▸ WORK TO BE COMPLETED
Begin at the line containing "Screen dimensions: 687x472" and give again every line to the end of the records, exactly, without the pictures.

::: GIVEN RECORDS :::

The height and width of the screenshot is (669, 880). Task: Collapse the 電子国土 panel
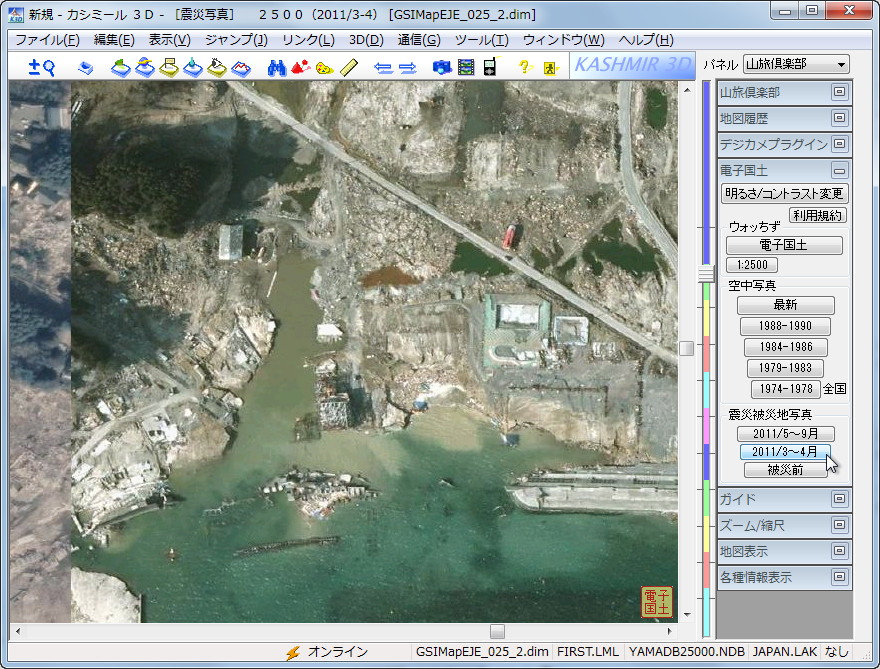click(838, 170)
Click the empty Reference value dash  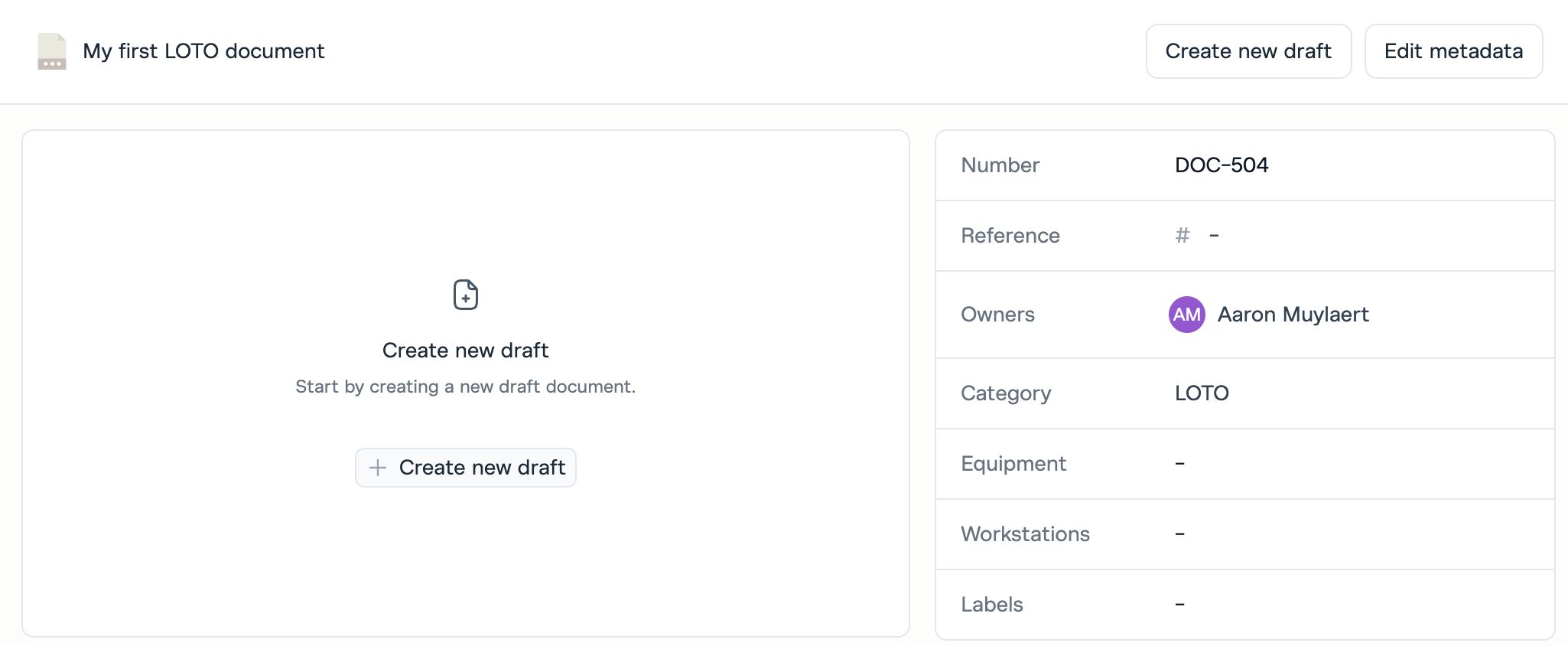pos(1214,236)
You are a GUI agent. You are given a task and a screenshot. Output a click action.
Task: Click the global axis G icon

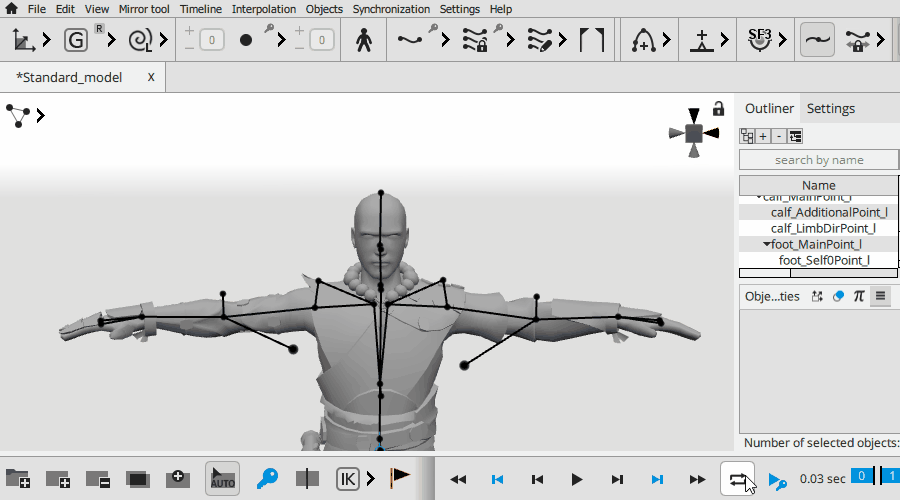[x=76, y=41]
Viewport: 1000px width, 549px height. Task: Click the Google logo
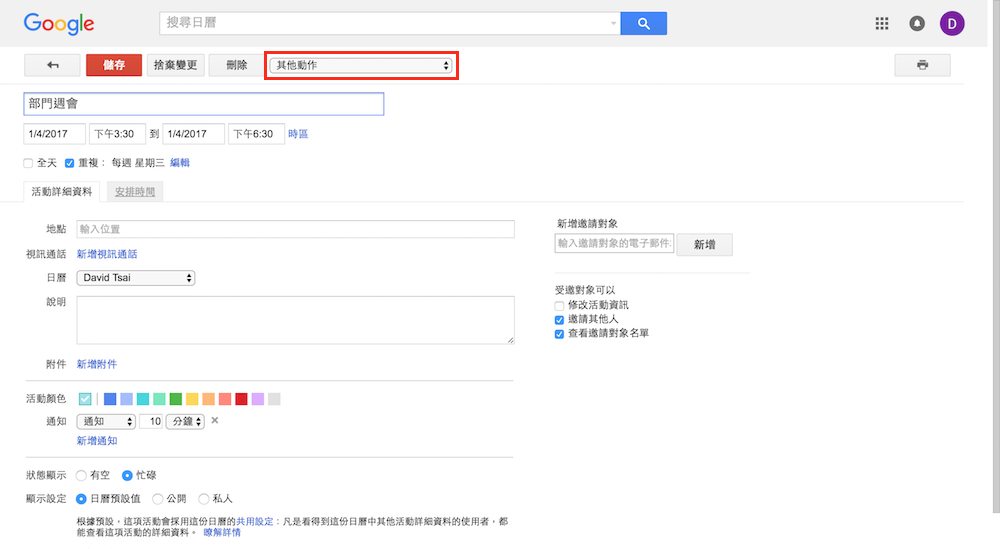59,24
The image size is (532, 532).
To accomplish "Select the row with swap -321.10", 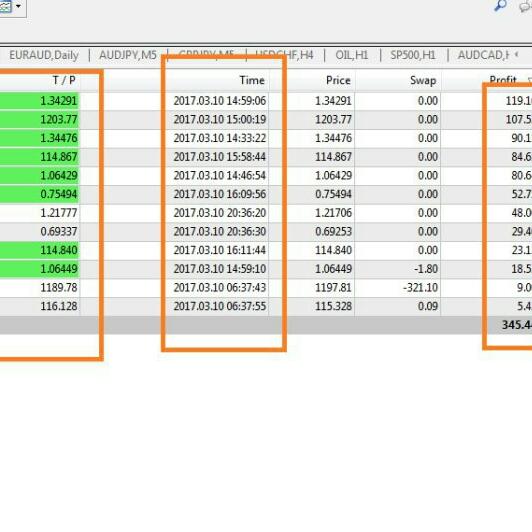I will click(266, 288).
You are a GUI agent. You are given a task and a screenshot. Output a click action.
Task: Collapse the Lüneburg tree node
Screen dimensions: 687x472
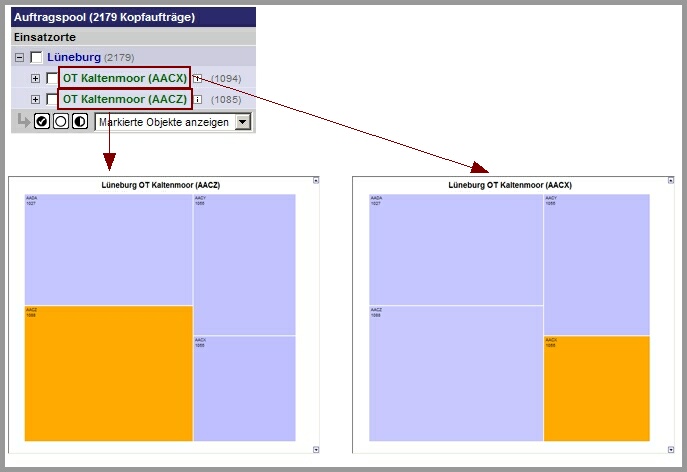click(20, 57)
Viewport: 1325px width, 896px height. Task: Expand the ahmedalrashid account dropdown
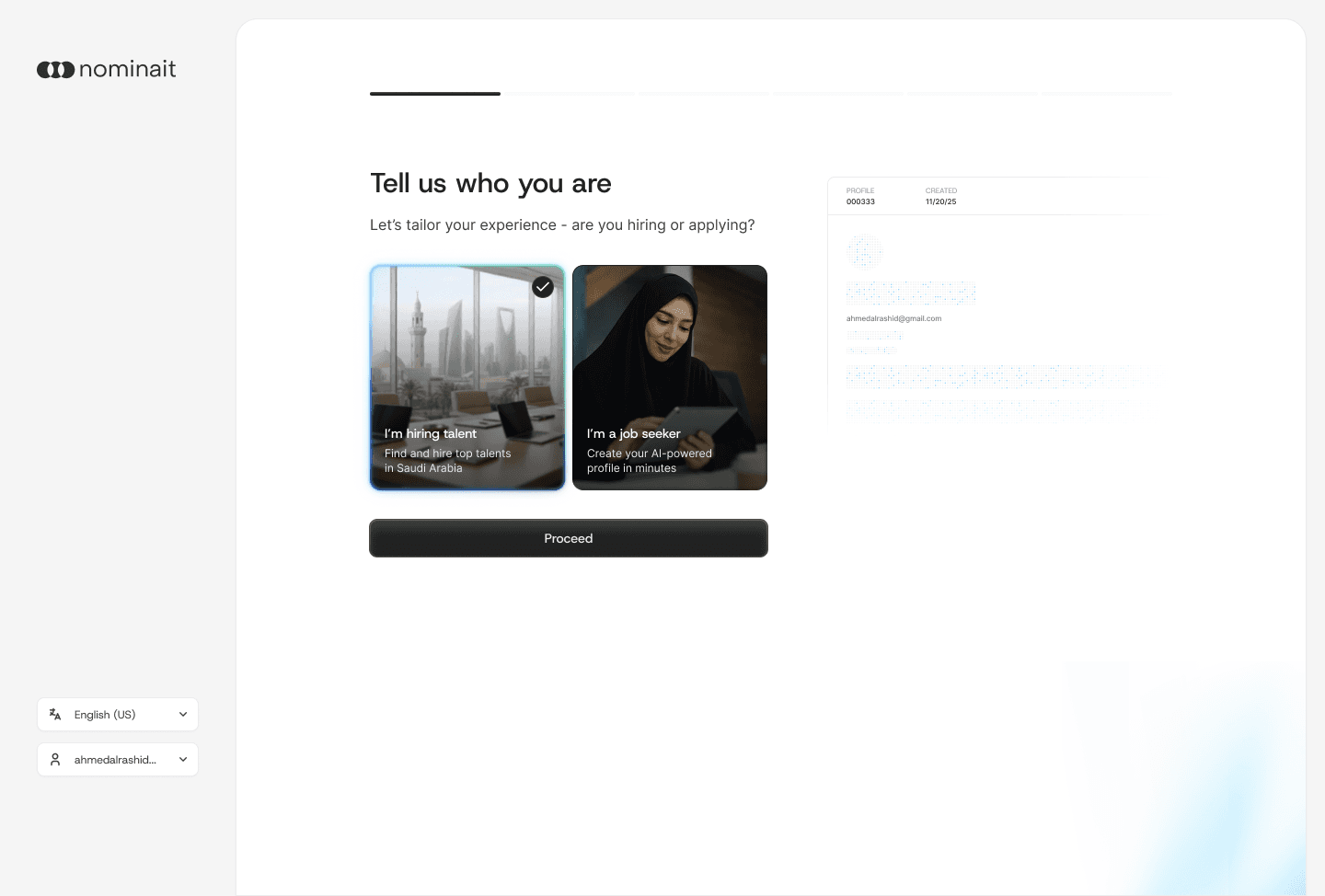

:::

▸ EXERCISE RESPONSE
Screen dimensions: 687x472
click(20, 57)
Viewport: 1325px width, 896px height. Task: Expand the ahmedalrashid account dropdown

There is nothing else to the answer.